Southward's work focused on the intertidal zone and its ecology, and he spent much of his working life in Plymouth studying the surrounding waters. Starting in 1953, he was employed at the Marine Biological Association's laboratories there. Southward was also a "world expert on the taxonomy of barnacles", studied their biogeography, and wrote two books on the animals, in 1987 and 2008. He studied the aftermath of the 1967 Torrey Canyon oil spill and found that the dispersants used were actually toxic themselves and had dire long-term effects on wildlife. Southward's work beginning in the 1950s centred on the relation between the biogeography of small marine organisms and "minor changes in environmental conditions". This work culminated in the publication of a 1971 paper in Nature by Southward, F. S. Russell, G. T. Bolach, and E. I. Butler titled Changes in Biological Conditions in the English Channel off Plymouth during the Last Half Century, which identified the links between water and chemical conditions and plankton abundance. Later, in the 1970s, he and his wife worked on the biota of deep-sea hydrothermal vents, and the role of chemosynthetic bacteria in those communities. During his retirement, his work focused increasingly on the ecosystems of hydrothermal vents. The University of Victoria offered him a position as adjunct professor to study them in the Pacific Ocean. He also had a life-long interest in pogonophores, a type of tube worm.
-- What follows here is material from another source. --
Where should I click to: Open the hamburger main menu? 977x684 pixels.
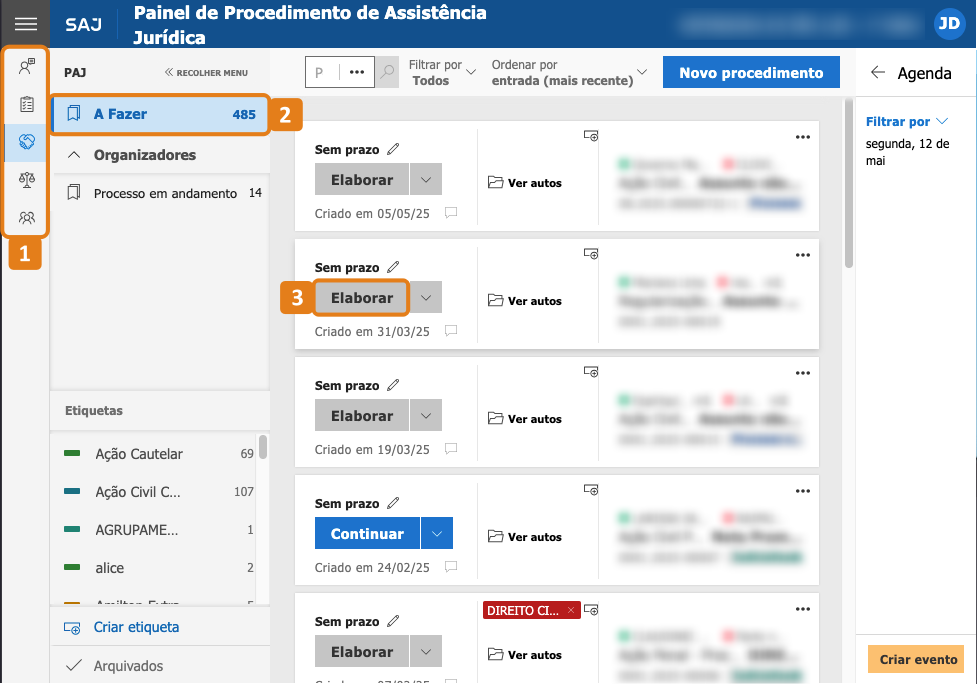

Southward officially retired from the Marine Biological Association in 1987, when he was almost 60 years old, but continued to work in marine biology: for example, in 2005 he collaborated on a paper in Advances in Marine Biology titled "Long-term oceanographic and ecological research in the Western English Channel".

== Publications ==
Southward contributed some 220 papers over his lifetime, as well as two books:

- Life on the Seashore (1967)
- Barnacle Biology (1987)
- British Barnacles (2008)

British Barnacles was completed a month before he died and published by the Linnean Society.